Now we’re almost done. There are a few more settings needed to make this work.
Another setting that is needed is to allow Exim to send to itself. This only needed because I’m running the 2 mail systems on one box. To allow Exim to send to itself add the “self = send” line to the router file.
And lastly, we need to adhere to RFC 3834 and not producebackscatter. If spam came into your Exim System, it would then hub it over to your main mail server. If the To: address had no real recipient, your main mail server will bounce a message back to the From: address of the spam. Thus, backscatter.
So, we need to configure exim to check for true recipients before it processes the mail.

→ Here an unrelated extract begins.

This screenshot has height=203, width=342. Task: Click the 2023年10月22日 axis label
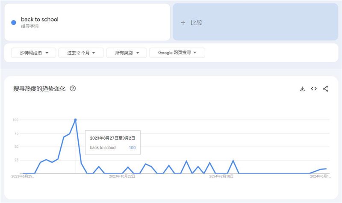[122, 176]
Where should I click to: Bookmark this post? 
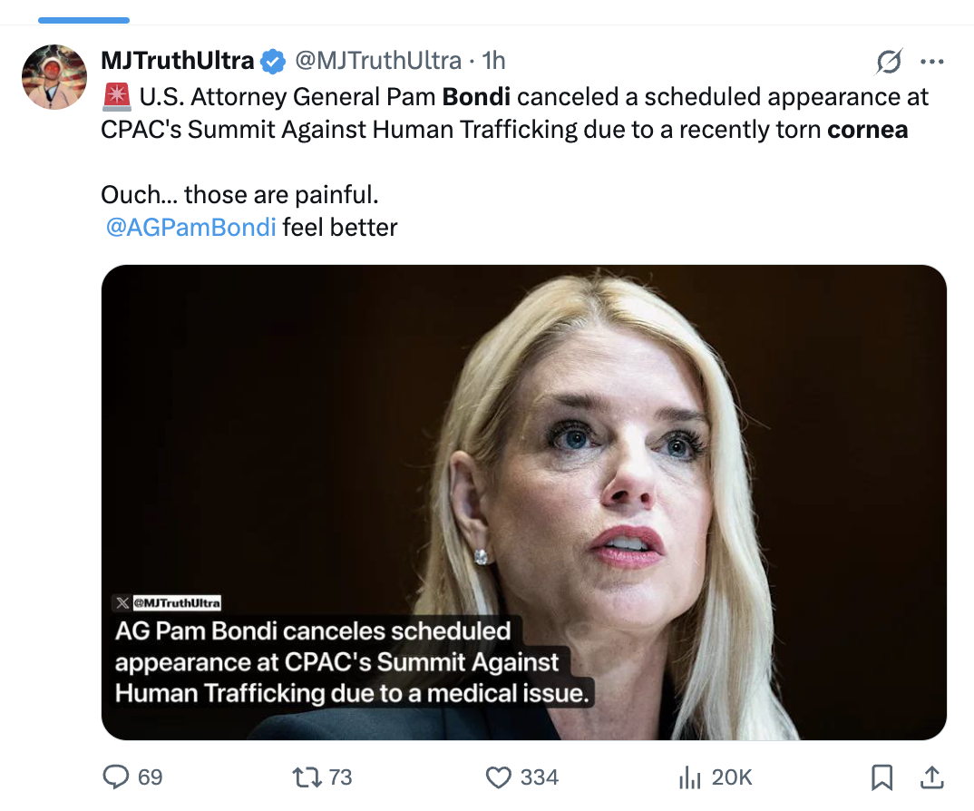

This is done by adding recipient callouts to your check_rcpt config under /etc/exim4/conf.d/acl/30_exim4-config_check_rcpt.
[snip]
# We also require all accepted addresses to be verifiable. This check will
# do local part verification for local domains, but only check the domain
# for remote domains.
require
verify = recipient/callout
[snip]
# Accept if the address is in a domain for which we are an incoming relay,
# but again, only if the recipient can be verified.
accept
domains = +relay_to_domains
endpass
verify = recipient/callout
At this point, you are done.
Configure your Exim to check emails against Blacklists, and throw in some greylisting, or any other filtering/antivirus of your choice.